Of course it's the right decision it never should've been considered there was going to be an event. Thank god someone with common sense stepped up


----------



## Reedone816 (Apr 10, 2020)

yep the governor of California called the disney executive to postpone the event.

another news is after the cancelation, dana white said that they're currently building facilities in private island so the fight can still happens.
might be following the plan of mlb and nba, to put all the team in one place and resume the league matches. 

Sent from my LYA-L29 using Tapatalk


----------



## Tony Dismukes (Apr 10, 2020)

Reedone816 said:


> yep the governor of California called the disney executive to postpone the event.
> 
> another news is after the cancelation, dana white said that they're currently building facilities in private island so the fight can still happens.
> might be following the plan of mlb and nba, to put all the team in one place and resume the league matches.
> ...


The Japan Sumo Association did something similar for the March tournament. They held the matches in an empty stadium with just the television cameras. All the wrestlers got a checkup every day and anyone with a fever or other symptoms was quarantined while they were tested for covid-19. If any of the wrestlers had tested positive, then the rest of tournament would have been cancelled that day.


----------



## Headhunter (Apr 10, 2020)

The whole "fight island" idea is stupid anyway.....all it is is a way to get past the social distancing laws. It's not safer....there's still all the fighters who'll be in proximity, the referees, the cornermen, the cutmen, the security guards, the doctors, the camera men, the ring announcer etc etc. Also if a fighter gets seriously injured and needs urgent medical attention I'm guessing there won't be a hospital on the island so that'll mean transporting them in a helicopter (more staff, more risk) and by the time they get on the helicopter, take off fly to wherever the nearest hospital is, land, get off the helicopter and in the hospital it could be to late.

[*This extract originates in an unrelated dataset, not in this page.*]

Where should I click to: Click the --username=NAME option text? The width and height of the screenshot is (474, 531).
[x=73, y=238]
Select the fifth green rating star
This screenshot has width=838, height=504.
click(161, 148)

Just a stupid idea all around that sounds like a bad Kung fu movie


----------



## Headhunter (May 9, 2020)

Well the dumbest even ever is happening tonight and fabricio werdum and his corner men have already tested positive. Because apparently had been with a relative who'd been comfiremd positive and he told the UFC this on Wednesday but still had him weigh in and interact with other fighters. There's a video on Twitter of him walking around the hotel talking to other fighters at a lot less than 2 metres and who has his corner men been around?

Very stupid that this is happening and could cost people their lives just because of Dana whites ego and love of money


----------



## CB Jones (May 10, 2020)

Headhunter said:


> fabricio werdum and his corner men have already tested



Werdum didn't test positive.

Jacare souza is who tested positive.  He was removed from the card and sent first treatment.

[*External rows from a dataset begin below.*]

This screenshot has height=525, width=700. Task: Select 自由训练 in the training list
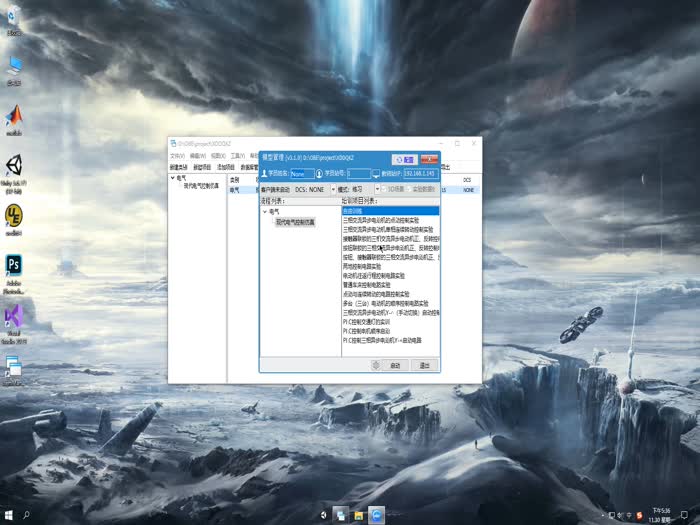[x=353, y=210]
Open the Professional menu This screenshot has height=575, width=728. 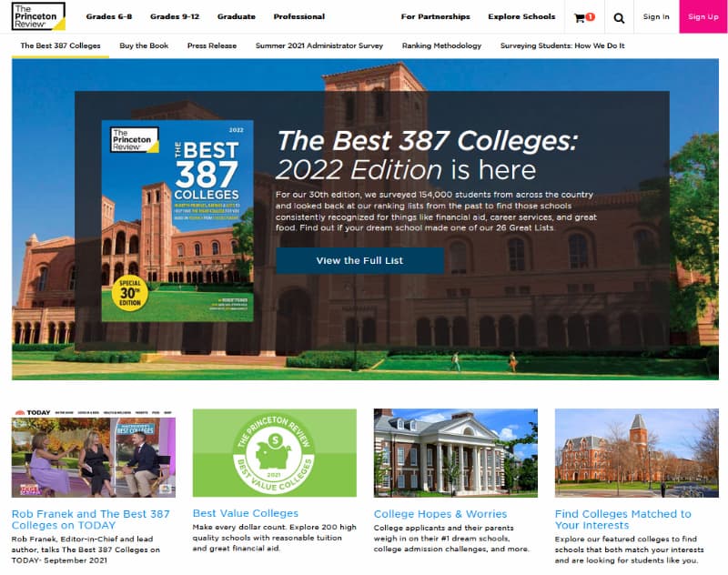pos(299,16)
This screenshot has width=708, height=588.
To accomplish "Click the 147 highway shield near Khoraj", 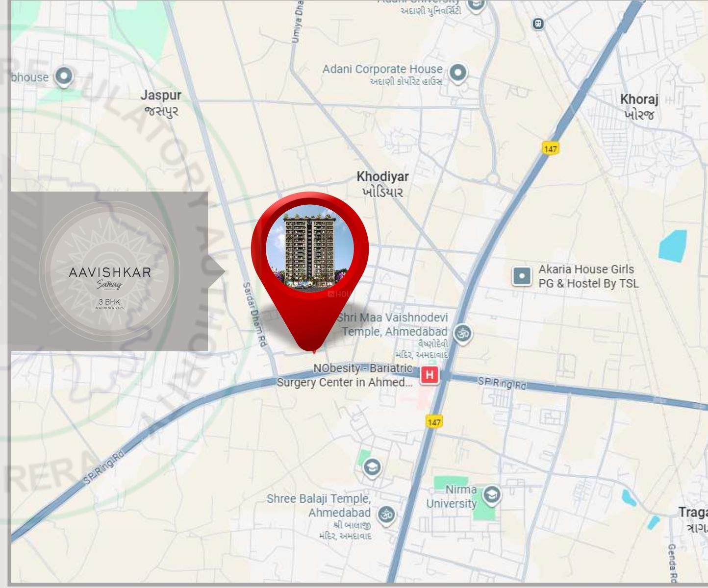I will coord(550,148).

UFC 249 ended up being pretty good.  Gaithje/ Ferguson was a great fight.


----------



## Steve (May 10, 2020)

Tony Dismukes said:


> The Japan Sumo Association did something similar for the March tournament. They held the matches in an empty stadium with just the television cameras. All the wrestlers got a checkup every day and anyone with a fever or other symptoms was quarantined while they were tested for covid-19. If any of the wrestlers had tested positive, then the rest of tournament would have been cancelled that day.


That was wild to watch on tv.


----------



## Steve (May 10, 2020)

CB Jones said:


> Werdum didn't test positive.
> 
> Jacare souza is who tested positive.  He was removed from the card and sent first treatment.
> 
> UFC 249 ended up being pretty good.  Gaithje/ Ferguson was a great fight.


I didn’t shell out the dough, but I heard the action sounded a lot more brutal without the cheering.


----------



## drop bear (May 10, 2020)

Headhunter said:


> The whole "fight island" idea is stupid anyway.....all it is is a way to get past the social distancing laws. It's not safer....there's still all the fighters who'll be in proximity, the referees, the cornermen, the cutmen, the security guards, the doctors, the camera men, the ring announcer etc etc. Also if a fighter gets seriously injured and needs urgent medical attention I'm guessing there won't be a hospital on the island so that'll mean transporting them in a helicopter (more staff, more risk) and by the time they get on the helicopter, take off fly to wherever the nearest hospital is, land, get off the helicopter and in the hospital it could be to late.
> 
> Just a stupid idea all around that sounds like a bad Kung fu movie



You could quarantine everyone for a few weeks before. It would be safer than being out in the general public.


----------



## Buka (May 10, 2020)

I watched the preliminaries. Pretty good watch. 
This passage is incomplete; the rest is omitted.